*Task to complete*. In the pattern matching thread, what kind of algebra does the pattern matcher use to combine subgraphs?

*Given passage*.
════════════════════

[opencog-dev] Re: Pattern Matching performance

Linas Vepstas Mon, 12 Mar 2018 22:08:42 -0700

I hope you can read the below. It took me a while to type it in.
I think maybe I'm the victim of some kind of google A/B testing
today, because for me, my own emails are totally unreadable.
Let me know if you suspect you didn't receive everything I sent ...


--linas

On Tue, Mar 13, 2018 at 12:05 AM, Linas Vepstas <linasveps...@gmail.com> wrote:
> OK, trying again. Maybe the third time it will work right.
>
> -- Linas
>
> On Tue, Mar 13, 2018 at 12:04 AM, Linas Vepstas <linasveps...@gmail.com> 
> wrote:
>> Resending. My email agent is formatting and indenting bizarrely.
>> I don't understand why its 2018 and something as simple as email
>> has ugly and unreliable formating.  Is this what the heat death of
>> the universe looks like?
>>
>> --linas
>>
>> On Mon, Mar 12, 2018 at 11:55 PM, Linas Vepstas <linasveps...@gmail.com> 
>> wrote:
>>> Hi,
>>>
>>> To repeat my earlier remarks, and add a few more:
>>>
>>> On Mon, Mar 12, 2018 at 3:42 PM, Alexey Potapov <pas.a...@gmail.com> wrote:
>>>>
>>>> Yes. But Pattern Matcher compares all pairs of bounding boxes making it
>>>> quadratic.
>>
>>> Yes, there is supposed to be a space-server that is supposed to be optimized
>>> for these kinds of searches. There is one, but its super-minimal, and not 
>>> at all
>>> integrated with the pattern matcher, or anything else for that matter.  
>>> Smart
>>> searches on bounding boxes is completely green-field development, for the
>>> atomspace. We've kind of got very nearly nothing for this.
>>
>>
>>>>> Yes, but keep in mind that the PM is also Turing complete because you can
>>>>> call any function within a query (including the PM itself).
>>>>
>>>>
>>>> This is quite problematic. Basic processes should not execute anything
>>>> dangerous that can take too much time or loop forever and cannot be
>>>> interrupted. Thus, we should either not treat PM as a basic process, or
>>>> should restrict its capabilities (and shift responsibility for evaluating
>>>> arbitrary code to other processes).
>>
>>
>>> This is misleading or a mis-understanding. Its not the correct way to think
>>> about it.  The current pattern matcher is 2 or three or 4 things matched 
>>> into
>>> one:
>>>
>>> A) A generic subgraph isomorphism solver. Since this is an NP complete
>>> problem, it's certainly possible to create pathologically slow queries.
>>>
>>> B) A way of combining subgraphs using a crisp-logic boolean algebra
>>> (actually a Heyting algebra) which we have very vague intentions of
>>> promoting into something probabilistic.  Which, of course, if this was done,
>>> would layer on an additional combinatoric explosion.  It would be fruitful 
>>> to
>>> discuss the wisdom or stupidity of this particular task. Or alternative 
>>> designs
>>> for it.

════════════════════

*Record extracts*.

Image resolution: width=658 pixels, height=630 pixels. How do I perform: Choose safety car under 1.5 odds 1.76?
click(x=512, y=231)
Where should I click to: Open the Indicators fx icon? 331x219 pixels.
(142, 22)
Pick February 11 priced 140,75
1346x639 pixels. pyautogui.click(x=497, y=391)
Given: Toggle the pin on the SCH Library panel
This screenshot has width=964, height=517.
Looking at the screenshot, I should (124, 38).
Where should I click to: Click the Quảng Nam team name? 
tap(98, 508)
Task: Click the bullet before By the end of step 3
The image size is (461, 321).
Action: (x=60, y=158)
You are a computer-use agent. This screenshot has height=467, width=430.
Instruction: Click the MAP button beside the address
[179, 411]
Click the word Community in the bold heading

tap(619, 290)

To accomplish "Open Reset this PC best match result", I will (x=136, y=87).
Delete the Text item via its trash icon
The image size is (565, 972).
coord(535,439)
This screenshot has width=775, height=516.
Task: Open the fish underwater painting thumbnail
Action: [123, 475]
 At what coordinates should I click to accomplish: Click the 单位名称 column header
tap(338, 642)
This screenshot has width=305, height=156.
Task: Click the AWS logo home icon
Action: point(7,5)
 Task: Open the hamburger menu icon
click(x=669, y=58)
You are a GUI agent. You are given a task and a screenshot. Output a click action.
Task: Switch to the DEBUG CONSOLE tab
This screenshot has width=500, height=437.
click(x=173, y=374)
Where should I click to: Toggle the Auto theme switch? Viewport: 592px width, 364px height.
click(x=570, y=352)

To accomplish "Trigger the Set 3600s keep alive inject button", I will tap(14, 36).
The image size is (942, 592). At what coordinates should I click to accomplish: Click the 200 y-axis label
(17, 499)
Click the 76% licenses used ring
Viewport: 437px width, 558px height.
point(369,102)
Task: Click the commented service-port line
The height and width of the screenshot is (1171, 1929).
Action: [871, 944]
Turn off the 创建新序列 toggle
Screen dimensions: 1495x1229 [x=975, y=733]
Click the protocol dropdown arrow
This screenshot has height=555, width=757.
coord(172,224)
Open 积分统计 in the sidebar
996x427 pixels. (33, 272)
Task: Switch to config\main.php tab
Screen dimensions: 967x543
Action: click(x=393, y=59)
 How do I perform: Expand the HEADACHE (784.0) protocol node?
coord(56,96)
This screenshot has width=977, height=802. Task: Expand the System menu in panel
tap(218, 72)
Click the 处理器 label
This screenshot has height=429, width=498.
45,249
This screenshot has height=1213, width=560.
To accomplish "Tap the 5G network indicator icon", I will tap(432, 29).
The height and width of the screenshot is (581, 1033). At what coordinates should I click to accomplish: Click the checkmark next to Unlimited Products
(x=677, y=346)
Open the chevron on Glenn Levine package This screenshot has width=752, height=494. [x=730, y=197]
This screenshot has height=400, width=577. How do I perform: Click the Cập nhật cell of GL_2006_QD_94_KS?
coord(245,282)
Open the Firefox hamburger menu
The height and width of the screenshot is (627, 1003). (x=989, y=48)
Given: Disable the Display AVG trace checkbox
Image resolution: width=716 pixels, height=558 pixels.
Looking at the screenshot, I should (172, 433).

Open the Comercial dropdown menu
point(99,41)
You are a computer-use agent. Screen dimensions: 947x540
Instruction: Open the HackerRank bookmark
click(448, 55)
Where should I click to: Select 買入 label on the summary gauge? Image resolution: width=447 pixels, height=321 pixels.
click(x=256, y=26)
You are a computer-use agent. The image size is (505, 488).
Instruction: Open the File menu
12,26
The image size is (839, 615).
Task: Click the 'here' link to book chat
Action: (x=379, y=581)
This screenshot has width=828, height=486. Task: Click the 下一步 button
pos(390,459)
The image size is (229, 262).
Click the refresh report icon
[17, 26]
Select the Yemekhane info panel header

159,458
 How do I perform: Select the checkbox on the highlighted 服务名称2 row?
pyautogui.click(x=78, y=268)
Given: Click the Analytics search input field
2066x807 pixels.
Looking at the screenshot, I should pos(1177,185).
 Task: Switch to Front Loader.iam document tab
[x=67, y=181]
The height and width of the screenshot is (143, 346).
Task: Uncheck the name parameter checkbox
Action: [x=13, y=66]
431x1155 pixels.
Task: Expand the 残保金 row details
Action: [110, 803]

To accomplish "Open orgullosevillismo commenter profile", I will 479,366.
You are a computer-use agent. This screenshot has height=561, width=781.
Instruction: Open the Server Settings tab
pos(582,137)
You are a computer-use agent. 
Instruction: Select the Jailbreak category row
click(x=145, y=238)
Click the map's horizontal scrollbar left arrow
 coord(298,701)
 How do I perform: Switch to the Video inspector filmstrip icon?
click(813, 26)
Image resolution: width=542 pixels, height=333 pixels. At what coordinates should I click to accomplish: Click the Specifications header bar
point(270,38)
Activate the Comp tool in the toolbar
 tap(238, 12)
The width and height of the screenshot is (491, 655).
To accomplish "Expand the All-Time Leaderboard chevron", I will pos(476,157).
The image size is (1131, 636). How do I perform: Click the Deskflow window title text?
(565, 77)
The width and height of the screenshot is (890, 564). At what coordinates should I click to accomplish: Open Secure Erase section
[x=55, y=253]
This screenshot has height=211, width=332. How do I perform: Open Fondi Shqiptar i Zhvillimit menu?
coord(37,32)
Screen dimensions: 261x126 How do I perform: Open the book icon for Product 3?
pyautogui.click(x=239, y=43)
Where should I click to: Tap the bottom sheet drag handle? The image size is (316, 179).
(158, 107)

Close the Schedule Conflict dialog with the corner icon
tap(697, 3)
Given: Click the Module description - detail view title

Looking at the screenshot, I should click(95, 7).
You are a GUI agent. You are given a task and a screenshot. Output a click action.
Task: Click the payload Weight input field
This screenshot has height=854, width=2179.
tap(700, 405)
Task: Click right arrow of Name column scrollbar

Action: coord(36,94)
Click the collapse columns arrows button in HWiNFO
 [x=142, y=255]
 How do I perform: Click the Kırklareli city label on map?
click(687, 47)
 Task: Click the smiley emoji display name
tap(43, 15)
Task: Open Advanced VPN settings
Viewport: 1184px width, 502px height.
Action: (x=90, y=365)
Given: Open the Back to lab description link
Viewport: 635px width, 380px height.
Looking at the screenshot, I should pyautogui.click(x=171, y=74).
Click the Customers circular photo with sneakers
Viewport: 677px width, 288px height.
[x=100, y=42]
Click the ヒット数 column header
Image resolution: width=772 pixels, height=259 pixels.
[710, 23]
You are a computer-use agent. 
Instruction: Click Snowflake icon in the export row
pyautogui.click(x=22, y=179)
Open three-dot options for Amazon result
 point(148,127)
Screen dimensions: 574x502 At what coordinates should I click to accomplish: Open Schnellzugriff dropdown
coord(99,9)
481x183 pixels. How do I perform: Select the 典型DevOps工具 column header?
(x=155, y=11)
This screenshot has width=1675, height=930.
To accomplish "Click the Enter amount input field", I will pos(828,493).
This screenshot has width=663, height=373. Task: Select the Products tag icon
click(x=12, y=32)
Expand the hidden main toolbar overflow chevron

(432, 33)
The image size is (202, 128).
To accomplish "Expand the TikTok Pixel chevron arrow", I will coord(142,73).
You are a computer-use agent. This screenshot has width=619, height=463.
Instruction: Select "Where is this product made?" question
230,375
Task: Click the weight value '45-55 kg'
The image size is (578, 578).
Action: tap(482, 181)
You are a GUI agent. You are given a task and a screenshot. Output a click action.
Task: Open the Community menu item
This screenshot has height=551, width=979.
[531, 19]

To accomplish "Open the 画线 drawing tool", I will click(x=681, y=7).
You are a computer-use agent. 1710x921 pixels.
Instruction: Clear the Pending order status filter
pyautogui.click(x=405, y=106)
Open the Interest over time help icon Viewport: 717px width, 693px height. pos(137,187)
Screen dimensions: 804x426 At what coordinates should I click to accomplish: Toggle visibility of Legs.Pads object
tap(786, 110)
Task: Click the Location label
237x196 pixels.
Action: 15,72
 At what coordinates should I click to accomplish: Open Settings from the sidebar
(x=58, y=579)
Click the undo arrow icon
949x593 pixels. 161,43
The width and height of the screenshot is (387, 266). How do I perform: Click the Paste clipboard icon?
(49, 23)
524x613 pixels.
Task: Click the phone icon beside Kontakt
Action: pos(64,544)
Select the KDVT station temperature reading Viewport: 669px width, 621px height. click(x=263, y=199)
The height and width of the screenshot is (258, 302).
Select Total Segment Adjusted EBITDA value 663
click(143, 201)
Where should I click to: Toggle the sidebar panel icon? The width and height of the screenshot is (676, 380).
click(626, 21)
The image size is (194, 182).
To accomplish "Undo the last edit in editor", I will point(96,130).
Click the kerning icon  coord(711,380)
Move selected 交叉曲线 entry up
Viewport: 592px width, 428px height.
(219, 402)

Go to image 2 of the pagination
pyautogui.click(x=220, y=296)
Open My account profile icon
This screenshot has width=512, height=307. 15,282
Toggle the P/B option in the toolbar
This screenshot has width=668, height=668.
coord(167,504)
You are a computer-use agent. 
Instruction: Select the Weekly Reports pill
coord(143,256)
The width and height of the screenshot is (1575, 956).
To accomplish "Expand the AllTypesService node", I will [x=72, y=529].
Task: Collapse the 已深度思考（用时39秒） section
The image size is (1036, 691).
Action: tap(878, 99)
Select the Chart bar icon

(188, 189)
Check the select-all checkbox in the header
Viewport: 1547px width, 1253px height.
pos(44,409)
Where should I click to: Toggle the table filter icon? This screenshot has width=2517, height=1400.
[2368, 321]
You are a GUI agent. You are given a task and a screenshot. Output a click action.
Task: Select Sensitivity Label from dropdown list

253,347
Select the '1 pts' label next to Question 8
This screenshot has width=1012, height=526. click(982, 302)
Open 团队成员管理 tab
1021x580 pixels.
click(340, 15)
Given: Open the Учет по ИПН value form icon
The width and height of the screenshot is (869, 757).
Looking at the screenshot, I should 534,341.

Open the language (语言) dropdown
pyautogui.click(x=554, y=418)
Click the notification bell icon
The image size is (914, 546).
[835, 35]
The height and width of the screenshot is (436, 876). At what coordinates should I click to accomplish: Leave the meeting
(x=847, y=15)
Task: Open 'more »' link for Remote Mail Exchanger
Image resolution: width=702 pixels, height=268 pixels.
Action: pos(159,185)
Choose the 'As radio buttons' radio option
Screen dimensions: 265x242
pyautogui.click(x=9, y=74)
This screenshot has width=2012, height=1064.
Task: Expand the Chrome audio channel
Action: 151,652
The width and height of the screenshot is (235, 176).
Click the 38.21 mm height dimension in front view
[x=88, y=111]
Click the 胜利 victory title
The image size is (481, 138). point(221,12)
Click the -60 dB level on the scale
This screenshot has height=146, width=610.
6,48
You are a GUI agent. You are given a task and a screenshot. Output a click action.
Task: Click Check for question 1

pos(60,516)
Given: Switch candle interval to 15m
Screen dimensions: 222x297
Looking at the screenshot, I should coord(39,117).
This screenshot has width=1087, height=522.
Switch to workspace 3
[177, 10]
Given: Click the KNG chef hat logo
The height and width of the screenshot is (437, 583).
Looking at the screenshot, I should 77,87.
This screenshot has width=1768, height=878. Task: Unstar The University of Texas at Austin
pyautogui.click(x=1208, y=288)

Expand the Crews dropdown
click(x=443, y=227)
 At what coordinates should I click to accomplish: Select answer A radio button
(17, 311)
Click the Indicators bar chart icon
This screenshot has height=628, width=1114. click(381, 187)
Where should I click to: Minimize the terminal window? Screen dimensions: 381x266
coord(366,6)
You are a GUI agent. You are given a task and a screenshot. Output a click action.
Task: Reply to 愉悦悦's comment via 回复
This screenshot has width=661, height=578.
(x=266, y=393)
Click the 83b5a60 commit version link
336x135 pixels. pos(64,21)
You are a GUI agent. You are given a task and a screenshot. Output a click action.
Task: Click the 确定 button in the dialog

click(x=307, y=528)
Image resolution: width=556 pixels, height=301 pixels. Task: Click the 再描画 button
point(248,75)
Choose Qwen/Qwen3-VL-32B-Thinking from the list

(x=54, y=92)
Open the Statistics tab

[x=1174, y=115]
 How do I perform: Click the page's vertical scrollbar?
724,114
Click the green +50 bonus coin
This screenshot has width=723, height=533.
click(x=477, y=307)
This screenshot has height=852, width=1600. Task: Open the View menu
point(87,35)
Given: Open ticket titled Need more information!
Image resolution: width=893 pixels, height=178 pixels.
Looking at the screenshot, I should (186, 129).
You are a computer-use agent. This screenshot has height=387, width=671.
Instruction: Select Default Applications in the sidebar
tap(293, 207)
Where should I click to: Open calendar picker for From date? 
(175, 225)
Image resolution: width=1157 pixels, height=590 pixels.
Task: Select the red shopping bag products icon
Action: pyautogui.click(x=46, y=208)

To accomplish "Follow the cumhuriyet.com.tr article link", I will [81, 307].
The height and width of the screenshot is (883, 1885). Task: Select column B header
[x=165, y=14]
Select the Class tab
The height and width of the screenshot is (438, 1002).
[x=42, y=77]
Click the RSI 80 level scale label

════════════════════

*Answer below*. It uses a crisp-logic boolean algebra, which is actually a Heyting algebra.